The obtained database can then be used for BLAST searches of gene families. Here the utilization of minimal datasets that are family specific can be very useful . Discovery of the genes of interest, have to be followed by the design of primers that can confirm that the gene sequence is also found in the living plants by PCR on the original plant material. Only then can one order a synthetic clone of the gene of interest for biochemical characterization. The PCR will confirm the in-planta sequence and even with the current technologies and assembly algorithms miss assemblies do occur.
With continuously falling prices on transcriptomic sequencing, increasing depth and coverage in the obtained datasets followed by continuously increasing amount of online available genomic data the perspectives in this field are daunting.
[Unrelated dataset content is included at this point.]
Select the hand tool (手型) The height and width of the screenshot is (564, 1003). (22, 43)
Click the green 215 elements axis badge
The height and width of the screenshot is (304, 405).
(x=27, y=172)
The lack of transcriptomic sequence data will never again be the bottleneck in biology and biochemistry. However, the lack of fast biochemical and physiological screening methods will be the bottleneck for the decades to come. From just one transcriptomic analysis at € 2000, one will obtain enough RNA sequence information to keep tens of biochemistry post docs and PhD students busy for many years. Utilization of tissue and developmental specific transcriptomics will significantly shorten the discovery time as shown with both the grape and forskolin studies. Thus, chemical profiling and physiological studies of the plant prior to transcriptomic analysis is highly recommended to lower the amount of biochemical characterization needed in the later studies.
It is foreseen that numerous studies will utilize transcriptomics throughout plant biology and that the field will explode in publications within the next couple of years.